=== Section Start ===

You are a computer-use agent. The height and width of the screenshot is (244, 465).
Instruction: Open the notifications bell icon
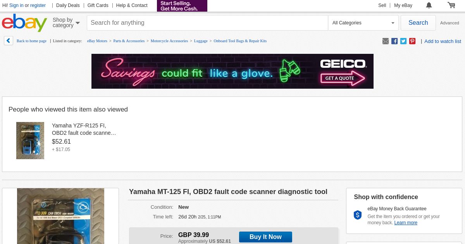pos(429,5)
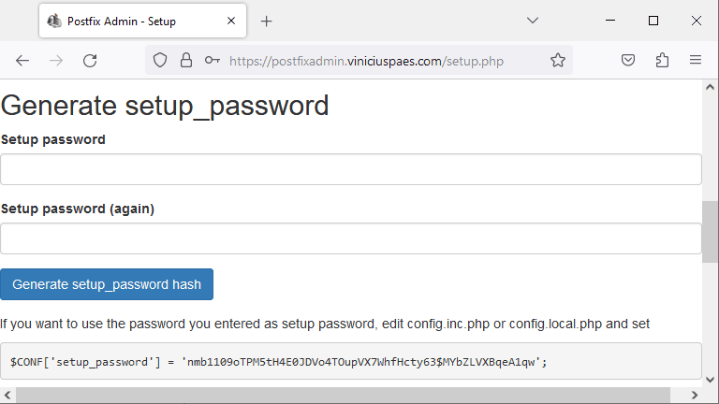Focus the Setup password (again) field

pos(351,238)
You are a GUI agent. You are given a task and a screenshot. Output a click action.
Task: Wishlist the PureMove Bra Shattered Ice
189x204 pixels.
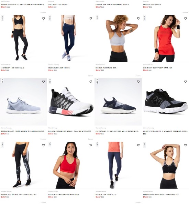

=== Section End ===

- _WORK TO COMPLETE_: Every line above must be printed again exactly, pictures excluded.

- _TASK RESULT_:
You are a computer-use agent. The height and width of the screenshot is (244, 465).
Instruction: Open the notifications bell icon
pos(429,5)
Focus the Setup password (again) field

pos(351,238)
You are a GUI agent. You are given a task and a screenshot. Output a click action.
Task: Wishlist the PureMove Bra Shattered Ice
189x204 pixels.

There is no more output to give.